*** Extracted data Section Begins ***

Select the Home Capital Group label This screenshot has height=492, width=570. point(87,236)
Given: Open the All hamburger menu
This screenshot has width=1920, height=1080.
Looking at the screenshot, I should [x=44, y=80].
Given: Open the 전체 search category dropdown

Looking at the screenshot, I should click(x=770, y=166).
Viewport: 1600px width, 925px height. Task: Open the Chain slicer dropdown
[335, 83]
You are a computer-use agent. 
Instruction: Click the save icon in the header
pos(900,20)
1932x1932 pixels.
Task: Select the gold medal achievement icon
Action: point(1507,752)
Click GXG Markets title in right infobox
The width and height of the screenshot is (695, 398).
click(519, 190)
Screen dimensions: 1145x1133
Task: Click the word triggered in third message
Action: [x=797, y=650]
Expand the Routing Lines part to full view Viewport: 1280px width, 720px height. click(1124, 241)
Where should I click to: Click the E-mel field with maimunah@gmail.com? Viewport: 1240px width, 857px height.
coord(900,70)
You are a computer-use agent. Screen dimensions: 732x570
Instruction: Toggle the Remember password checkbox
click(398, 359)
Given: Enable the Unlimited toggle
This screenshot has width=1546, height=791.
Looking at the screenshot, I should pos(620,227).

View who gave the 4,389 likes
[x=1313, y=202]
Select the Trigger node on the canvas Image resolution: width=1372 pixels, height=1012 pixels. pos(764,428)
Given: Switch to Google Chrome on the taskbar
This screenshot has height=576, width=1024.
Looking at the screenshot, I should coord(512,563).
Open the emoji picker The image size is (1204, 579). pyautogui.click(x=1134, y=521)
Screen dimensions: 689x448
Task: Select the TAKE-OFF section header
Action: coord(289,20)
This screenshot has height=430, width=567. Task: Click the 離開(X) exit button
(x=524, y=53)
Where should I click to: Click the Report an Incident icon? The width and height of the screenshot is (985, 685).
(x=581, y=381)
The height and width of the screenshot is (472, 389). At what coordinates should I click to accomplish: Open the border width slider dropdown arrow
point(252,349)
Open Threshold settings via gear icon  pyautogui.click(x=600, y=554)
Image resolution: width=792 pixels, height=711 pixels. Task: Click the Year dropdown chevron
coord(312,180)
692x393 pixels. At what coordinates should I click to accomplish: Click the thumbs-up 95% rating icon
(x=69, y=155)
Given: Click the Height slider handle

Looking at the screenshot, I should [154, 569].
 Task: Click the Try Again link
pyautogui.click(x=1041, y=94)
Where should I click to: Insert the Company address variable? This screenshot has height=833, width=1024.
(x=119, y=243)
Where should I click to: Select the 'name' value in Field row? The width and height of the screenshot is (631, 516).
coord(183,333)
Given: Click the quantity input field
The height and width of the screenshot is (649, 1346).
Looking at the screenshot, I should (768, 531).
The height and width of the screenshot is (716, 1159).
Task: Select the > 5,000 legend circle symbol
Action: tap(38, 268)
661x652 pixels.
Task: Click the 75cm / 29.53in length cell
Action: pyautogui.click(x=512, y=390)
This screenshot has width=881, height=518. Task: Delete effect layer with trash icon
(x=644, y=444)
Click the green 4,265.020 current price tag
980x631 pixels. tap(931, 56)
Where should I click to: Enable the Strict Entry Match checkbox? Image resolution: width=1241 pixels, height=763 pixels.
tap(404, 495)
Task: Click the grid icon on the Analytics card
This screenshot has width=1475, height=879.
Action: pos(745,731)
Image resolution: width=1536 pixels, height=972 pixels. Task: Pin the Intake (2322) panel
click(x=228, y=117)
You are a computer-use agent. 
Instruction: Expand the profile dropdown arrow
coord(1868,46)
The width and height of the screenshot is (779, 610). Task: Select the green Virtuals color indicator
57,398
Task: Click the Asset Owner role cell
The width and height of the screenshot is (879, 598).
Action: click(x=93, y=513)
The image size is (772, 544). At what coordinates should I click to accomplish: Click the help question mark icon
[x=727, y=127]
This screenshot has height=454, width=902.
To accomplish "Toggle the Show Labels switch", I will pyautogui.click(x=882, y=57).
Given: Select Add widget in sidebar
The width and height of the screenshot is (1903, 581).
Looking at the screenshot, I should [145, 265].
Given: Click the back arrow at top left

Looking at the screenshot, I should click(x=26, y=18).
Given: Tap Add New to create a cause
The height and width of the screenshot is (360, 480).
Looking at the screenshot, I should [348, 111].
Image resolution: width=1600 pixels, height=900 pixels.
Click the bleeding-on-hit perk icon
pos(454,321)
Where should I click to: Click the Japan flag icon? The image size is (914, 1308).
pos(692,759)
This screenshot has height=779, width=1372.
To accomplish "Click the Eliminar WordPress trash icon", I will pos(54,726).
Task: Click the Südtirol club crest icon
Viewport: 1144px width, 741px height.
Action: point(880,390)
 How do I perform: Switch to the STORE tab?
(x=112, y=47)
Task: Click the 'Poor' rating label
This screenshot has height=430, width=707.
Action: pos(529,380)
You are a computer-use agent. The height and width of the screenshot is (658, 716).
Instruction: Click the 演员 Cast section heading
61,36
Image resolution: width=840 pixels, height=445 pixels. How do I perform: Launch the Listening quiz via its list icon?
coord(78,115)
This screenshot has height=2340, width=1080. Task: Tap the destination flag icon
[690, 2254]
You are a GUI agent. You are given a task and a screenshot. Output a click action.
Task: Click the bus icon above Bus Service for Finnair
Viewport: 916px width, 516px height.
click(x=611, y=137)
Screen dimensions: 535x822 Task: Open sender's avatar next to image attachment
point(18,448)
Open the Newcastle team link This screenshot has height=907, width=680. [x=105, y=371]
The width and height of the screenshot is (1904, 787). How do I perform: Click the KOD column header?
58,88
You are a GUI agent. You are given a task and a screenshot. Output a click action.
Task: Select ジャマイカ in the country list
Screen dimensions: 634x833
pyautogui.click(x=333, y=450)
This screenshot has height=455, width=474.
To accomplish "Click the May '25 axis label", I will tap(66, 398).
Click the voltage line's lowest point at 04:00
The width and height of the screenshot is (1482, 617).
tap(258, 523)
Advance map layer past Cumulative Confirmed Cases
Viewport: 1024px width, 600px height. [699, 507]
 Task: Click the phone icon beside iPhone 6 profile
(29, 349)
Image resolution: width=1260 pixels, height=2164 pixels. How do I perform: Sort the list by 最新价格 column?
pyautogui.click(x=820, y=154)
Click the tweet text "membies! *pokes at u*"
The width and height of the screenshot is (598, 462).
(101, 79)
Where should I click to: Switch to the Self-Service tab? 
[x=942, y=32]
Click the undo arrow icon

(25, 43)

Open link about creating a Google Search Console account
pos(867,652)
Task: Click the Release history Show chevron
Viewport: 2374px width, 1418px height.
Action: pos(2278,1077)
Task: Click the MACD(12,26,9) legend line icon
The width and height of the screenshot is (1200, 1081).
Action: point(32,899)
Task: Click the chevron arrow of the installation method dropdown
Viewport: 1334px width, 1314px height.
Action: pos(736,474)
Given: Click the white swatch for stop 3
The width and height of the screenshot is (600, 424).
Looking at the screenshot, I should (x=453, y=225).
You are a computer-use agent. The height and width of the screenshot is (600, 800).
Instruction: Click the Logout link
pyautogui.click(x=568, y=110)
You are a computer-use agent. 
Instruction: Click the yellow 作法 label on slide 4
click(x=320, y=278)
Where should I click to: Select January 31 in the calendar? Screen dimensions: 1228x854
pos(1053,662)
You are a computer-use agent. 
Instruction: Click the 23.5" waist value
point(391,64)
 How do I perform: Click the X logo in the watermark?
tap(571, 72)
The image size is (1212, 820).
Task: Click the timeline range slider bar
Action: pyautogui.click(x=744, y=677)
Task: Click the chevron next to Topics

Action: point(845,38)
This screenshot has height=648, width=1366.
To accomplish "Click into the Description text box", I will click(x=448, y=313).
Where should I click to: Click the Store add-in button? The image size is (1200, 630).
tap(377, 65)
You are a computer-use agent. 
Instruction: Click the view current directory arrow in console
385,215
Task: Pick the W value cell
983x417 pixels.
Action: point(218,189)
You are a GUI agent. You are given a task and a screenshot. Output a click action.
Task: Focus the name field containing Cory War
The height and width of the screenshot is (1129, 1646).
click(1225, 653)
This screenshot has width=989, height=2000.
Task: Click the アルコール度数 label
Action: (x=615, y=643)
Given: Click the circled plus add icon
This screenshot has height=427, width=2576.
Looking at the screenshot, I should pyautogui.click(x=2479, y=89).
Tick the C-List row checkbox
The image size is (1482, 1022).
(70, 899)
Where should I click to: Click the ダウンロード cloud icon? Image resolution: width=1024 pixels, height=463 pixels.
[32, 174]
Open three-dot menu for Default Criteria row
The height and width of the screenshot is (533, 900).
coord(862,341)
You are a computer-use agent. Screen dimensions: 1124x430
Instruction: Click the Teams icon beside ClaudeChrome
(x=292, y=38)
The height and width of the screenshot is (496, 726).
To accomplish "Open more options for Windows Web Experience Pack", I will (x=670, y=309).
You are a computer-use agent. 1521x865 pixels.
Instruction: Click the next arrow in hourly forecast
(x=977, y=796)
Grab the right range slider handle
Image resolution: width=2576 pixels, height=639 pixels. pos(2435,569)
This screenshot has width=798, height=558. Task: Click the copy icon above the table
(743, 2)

*** Extracted data Section Ends ***

**Task goal:** Each line from the top of the records above through the line containing "Select the Trigger" needs to be transcribed exactly, and no line after it.

**Exercise answer:**
Select the Home Capital Group label This screenshot has height=492, width=570. point(87,236)
Given: Open the All hamburger menu
This screenshot has width=1920, height=1080.
Looking at the screenshot, I should [x=44, y=80].
Given: Open the 전체 search category dropdown

Looking at the screenshot, I should click(x=770, y=166).
Viewport: 1600px width, 925px height. Task: Open the Chain slicer dropdown
[335, 83]
You are a computer-use agent. 
Instruction: Click the save icon in the header
pos(900,20)
1932x1932 pixels.
Task: Select the gold medal achievement icon
Action: point(1507,752)
Click GXG Markets title in right infobox
The width and height of the screenshot is (695, 398).
click(519, 190)
Screen dimensions: 1145x1133
Task: Click the word triggered in third message
Action: [x=797, y=650]
Expand the Routing Lines part to full view Viewport: 1280px width, 720px height. click(1124, 241)
Where should I click to: Click the E-mel field with maimunah@gmail.com? Viewport: 1240px width, 857px height.
coord(900,70)
You are a computer-use agent. Screen dimensions: 732x570
Instruction: Toggle the Remember password checkbox
click(398, 359)
Given: Enable the Unlimited toggle
This screenshot has width=1546, height=791.
Looking at the screenshot, I should pos(620,227).

View who gave the 4,389 likes
[x=1313, y=202]
Select the Trigger node on the canvas Image resolution: width=1372 pixels, height=1012 pixels. pos(764,428)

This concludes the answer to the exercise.